Since most manufacturers do not allow the installation of third-party software on their hardware, you can still rely on SNMP. It is a good way to monitor any devices without needing to install an extra agent on the hardware.

Monitoring IT with SNMP

Graphs showing details about network bandwith

The data that can be retrieved via SNMP is suitable for getting information on the status of the devices in the network and is thus ideal for IT monitoring. With SNMP monitoring, you can keep an eye on the most important parameters of your switches, access points, and routers, as well as your appliances, hardware sensors, printers, and other network components.

The monitoring solution acts as a central processor that retrieves data in a targeted manner from the SNMP agents on the devices to be monitored, or serves as a recipient of event messages. Despite agents being present, monitoring via SNMP is referred to as agentless monitoring. This is because the manufacturers have already implemented the protocol on their SNMP devices and the administrator therefore does not need to install any additional software, i.e. an agent for providing the monitoring data, on the device.

This has the advantage that the required information can be easily retrieved via SNMP without the manufacturer having to grant further access rights on the device. Likewise, setting up monitoring via SNMP is usually relatively simple.

If, on the other hand, you use the monitoring agents from the monitoring tool, you will need to install and manage these agents on a system. Depending on the monitoring tool, working with agents is more or less time-consuming, but there are also some advantages to using agents. Especially in server monitoring, agents provide deeper insights into the state and health of the monitored platform, and even require fewer resources to do so.

Which variants are available for SNMP?

The monitoring of IT components supports two methods: active requests – so-called SNMP polls–, and messages triggered by events – the SNMP traps. With SNMP polling, the monitoring solution sends a request to the respective device asking it to provide specific data. The device then usually responds with a packet containing the data or an error message.

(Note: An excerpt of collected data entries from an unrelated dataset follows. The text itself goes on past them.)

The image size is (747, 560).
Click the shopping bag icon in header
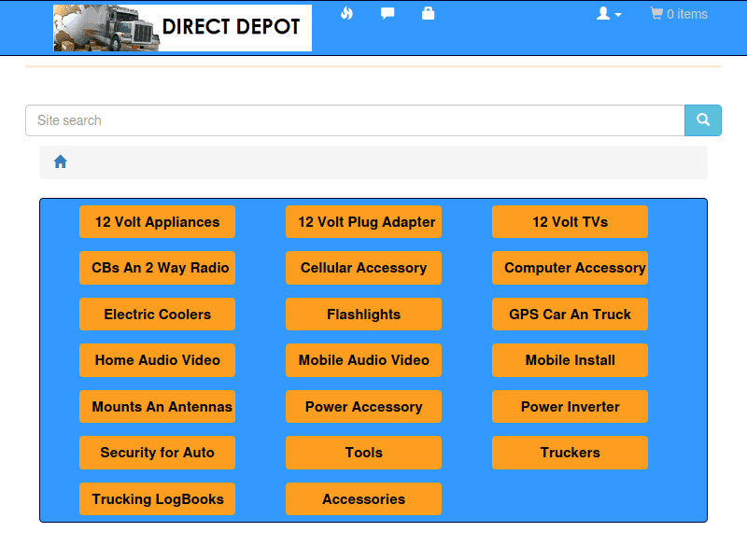(429, 14)
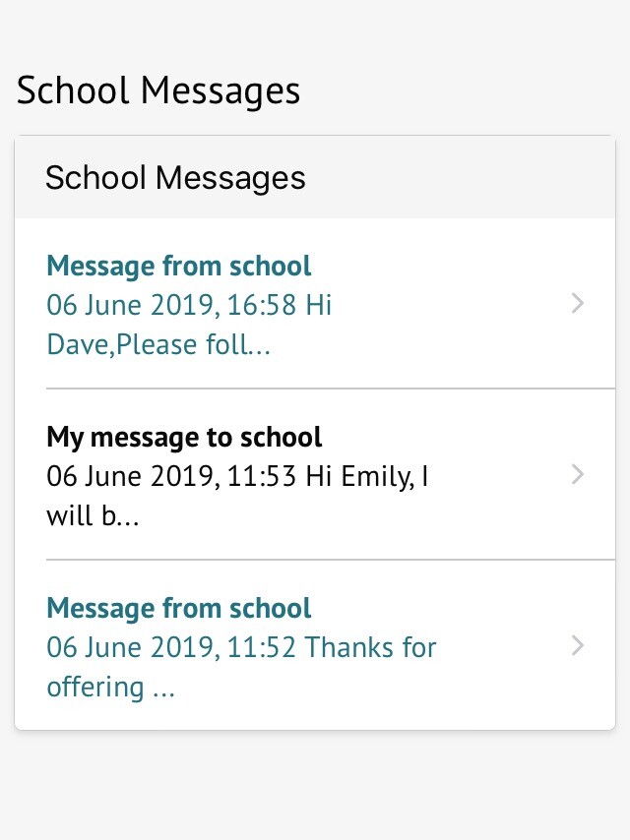Tap the 'Thanks for' preview text
The image size is (630, 840).
pyautogui.click(x=370, y=647)
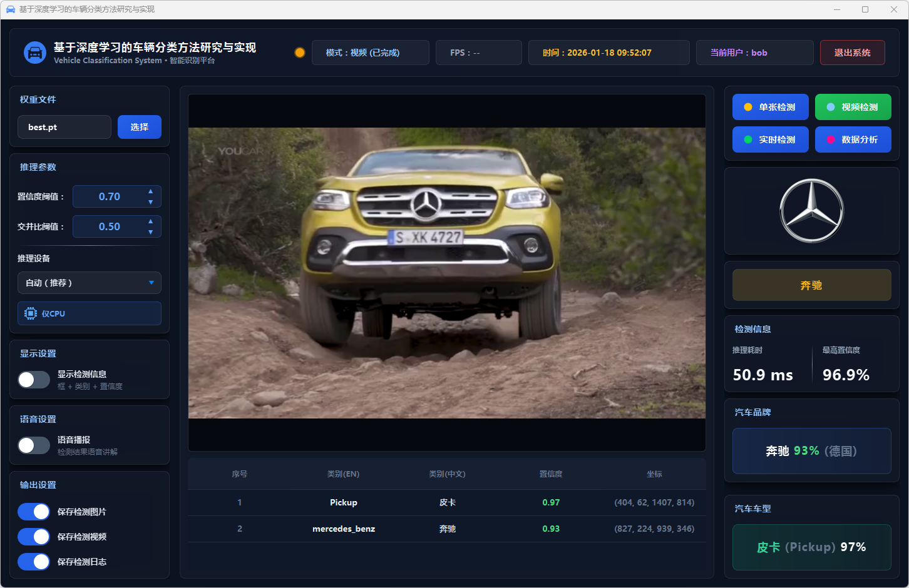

For packet transmission, SNMP uses UDP (User Datagram Protocol). The SNMP agents receive the UDP request through the monitoring solution via port 161. The sending of the request by the monitoring solution can be done from any port.

SNMP traps are spontaneous messages that devices send to configured addresses whenever an event occurs. Sending and receiving SNMP traps is done via port 162, but traps have some disadvantages compared to active SNMP requests. For example, traps are unreliable because there is no acknowledgment of receipt for the UDP packets sent, and it is therefore not noticeable when a packet is lost. In addition, traps only send error messages, but no recovery messages, so the current monitoring status remains unclear. Another disadvantage is the potential flood of traps, which can overload the monitoring should a key component of the infrastructure fail. Furthermore, the administrator must reconfigure all devices if the IP address of the trap recipient changes.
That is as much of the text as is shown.